Aed jokes
Boyfriend: "Babe, are you traffic police?"
Girlfriend: "No."
Boyfriend: "Then why do you shout at me for not wearing a helmet?"
Not a joke: one of George Floyd's criminal friends shot his grand-niece as they wanted a piece of the 27 million dollars.
I pushed my best friend's chair in class. Now I kinda feel bad that he was in a wheelchair.
A B C D E F G H I see a bitch in front of me.
"White beta males and fake alpha males are a joke that goes for POC men too."
joe mama roast
When babies kick their mother, it's okay, but when I do it, it's a crime...
A doctor walks into his office and looks his patient in the eyes, "Sir, you have to stop jerking off."
The man asks, "Why?"
The doctor then says, "Because I'm trying to examine you."
I saw a girl at my job and we ended up fucking, then the test came back and I have hives from my sister.
Why did the chicken cross the road?
To go to Chick-fil-A.
I have trash so I throw it at my sister and say that she is a trash can.
How much wood can a woodchuck chuck if a woodchuck could chuck wood? If you woodchuck on the world with that, you have a really deep in, and he says goodbye. When he says goodbye, you're like, "if you."
What does a man with 20 children do now?
Now he eats sausages even with cellophane.
What is small, black and yellow, and drops things?
A fumble bee.
You must be a Charmander. Because you’re making me hot.
Pokemon.
I can't believe what just happened. I was at the bowling alley having a great time with my girlfriend when suddenly a man took all of our bowling pins! I asked him why and he said he needed more tapins to keep his career relevant. I instantly realized it was Penaldo!
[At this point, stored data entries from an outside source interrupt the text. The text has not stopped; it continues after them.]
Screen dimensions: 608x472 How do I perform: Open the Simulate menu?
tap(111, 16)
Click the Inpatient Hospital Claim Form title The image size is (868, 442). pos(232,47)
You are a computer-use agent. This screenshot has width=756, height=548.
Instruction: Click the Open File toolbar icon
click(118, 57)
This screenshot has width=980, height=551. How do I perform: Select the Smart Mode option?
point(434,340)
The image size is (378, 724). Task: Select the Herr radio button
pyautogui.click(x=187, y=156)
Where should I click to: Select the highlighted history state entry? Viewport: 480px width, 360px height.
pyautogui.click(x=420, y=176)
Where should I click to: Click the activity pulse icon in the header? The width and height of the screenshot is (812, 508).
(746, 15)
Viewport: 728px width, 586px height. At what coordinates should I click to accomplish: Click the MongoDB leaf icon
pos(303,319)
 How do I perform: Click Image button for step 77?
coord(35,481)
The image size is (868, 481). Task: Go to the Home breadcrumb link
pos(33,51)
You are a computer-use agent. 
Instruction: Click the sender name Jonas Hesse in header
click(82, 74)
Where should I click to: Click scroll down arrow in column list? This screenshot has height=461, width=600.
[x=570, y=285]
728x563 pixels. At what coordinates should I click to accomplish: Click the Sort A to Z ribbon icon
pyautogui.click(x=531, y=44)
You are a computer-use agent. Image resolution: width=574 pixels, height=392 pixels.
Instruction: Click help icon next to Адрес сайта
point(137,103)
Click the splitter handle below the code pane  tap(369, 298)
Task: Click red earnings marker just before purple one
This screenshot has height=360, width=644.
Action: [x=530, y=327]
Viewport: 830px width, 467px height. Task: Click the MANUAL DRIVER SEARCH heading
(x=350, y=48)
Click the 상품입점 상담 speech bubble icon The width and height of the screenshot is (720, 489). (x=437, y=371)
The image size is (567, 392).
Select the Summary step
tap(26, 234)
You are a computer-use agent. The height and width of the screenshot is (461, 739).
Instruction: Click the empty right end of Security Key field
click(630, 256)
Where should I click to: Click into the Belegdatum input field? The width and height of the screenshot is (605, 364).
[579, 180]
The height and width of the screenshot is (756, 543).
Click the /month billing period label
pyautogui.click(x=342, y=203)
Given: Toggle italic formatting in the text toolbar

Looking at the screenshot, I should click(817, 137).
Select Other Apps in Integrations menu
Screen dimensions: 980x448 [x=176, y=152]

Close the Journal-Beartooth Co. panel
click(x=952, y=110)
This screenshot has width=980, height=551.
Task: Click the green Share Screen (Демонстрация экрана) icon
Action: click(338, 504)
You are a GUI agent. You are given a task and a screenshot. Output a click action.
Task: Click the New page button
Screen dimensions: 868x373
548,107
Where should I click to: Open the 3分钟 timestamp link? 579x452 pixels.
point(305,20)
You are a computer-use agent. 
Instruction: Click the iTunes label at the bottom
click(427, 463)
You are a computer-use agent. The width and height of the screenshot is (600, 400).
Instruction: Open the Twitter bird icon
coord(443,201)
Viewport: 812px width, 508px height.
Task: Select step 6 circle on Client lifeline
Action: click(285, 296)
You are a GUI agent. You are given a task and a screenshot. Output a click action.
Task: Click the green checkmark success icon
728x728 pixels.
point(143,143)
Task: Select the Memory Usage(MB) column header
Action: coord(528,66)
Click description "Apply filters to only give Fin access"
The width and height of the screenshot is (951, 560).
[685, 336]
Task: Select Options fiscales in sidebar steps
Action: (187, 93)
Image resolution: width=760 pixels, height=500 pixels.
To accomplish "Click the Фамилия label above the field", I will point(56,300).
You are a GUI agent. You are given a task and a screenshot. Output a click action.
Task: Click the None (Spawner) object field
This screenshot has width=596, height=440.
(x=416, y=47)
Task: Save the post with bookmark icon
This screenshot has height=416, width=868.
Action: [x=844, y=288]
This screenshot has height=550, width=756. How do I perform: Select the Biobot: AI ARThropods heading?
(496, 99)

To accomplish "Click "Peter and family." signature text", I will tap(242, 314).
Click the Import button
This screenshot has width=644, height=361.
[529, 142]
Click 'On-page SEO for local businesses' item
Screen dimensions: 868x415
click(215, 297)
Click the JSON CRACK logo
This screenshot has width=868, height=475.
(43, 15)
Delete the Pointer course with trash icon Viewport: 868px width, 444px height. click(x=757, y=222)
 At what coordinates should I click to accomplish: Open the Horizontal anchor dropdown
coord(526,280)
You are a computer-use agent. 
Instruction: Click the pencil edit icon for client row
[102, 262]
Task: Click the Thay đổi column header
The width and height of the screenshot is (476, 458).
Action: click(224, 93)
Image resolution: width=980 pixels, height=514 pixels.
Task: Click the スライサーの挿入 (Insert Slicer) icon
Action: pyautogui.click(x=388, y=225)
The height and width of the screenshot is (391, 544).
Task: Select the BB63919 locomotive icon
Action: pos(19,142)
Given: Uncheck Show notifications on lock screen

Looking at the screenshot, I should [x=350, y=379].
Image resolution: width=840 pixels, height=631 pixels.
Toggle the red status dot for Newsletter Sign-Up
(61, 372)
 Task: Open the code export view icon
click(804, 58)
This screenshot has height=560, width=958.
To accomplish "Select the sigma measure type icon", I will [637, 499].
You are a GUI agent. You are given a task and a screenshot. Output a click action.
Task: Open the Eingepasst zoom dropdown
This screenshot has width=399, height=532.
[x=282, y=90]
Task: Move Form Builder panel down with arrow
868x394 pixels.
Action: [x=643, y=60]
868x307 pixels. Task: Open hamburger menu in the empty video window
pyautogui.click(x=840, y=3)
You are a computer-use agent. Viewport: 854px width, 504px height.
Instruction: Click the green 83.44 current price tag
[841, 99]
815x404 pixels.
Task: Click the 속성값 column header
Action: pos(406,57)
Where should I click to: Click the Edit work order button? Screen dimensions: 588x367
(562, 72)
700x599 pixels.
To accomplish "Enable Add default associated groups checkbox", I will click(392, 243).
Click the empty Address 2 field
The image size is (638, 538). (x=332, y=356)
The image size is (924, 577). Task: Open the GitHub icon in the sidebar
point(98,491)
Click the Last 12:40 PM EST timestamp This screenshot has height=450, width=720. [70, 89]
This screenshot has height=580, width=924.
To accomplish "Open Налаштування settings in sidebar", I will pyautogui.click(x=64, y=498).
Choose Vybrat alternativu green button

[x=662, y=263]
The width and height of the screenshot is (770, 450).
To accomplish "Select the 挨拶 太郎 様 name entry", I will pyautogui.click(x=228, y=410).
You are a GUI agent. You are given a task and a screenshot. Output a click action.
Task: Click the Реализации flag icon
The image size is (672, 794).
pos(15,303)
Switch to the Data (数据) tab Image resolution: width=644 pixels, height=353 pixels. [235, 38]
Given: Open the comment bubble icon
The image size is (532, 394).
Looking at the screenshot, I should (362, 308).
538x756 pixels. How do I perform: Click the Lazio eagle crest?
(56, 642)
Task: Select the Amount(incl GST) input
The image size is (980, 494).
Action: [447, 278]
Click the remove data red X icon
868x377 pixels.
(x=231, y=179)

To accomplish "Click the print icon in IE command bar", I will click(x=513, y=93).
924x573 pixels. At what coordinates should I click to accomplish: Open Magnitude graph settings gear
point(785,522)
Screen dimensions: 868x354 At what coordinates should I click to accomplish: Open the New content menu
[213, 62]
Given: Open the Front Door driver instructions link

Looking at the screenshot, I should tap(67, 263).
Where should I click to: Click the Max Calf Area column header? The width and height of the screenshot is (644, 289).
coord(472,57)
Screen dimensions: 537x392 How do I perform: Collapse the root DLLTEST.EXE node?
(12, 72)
Why is no one friends with Dracula? Because he's a pain in the neck.
The Twin Towers were like a woman stuck in the washer machine. They both got freed.
For someone to be stealing a bag of gold in Heaven, [they are] a criminal on Earth and [in] Heaven.
What’s black and long?
The Chick-fil-A line.
What's the difference between a glass of chocolate milk and a toddler?
The thing is, I wasn't arrested for throwing a glass of chocolate milk against the wall.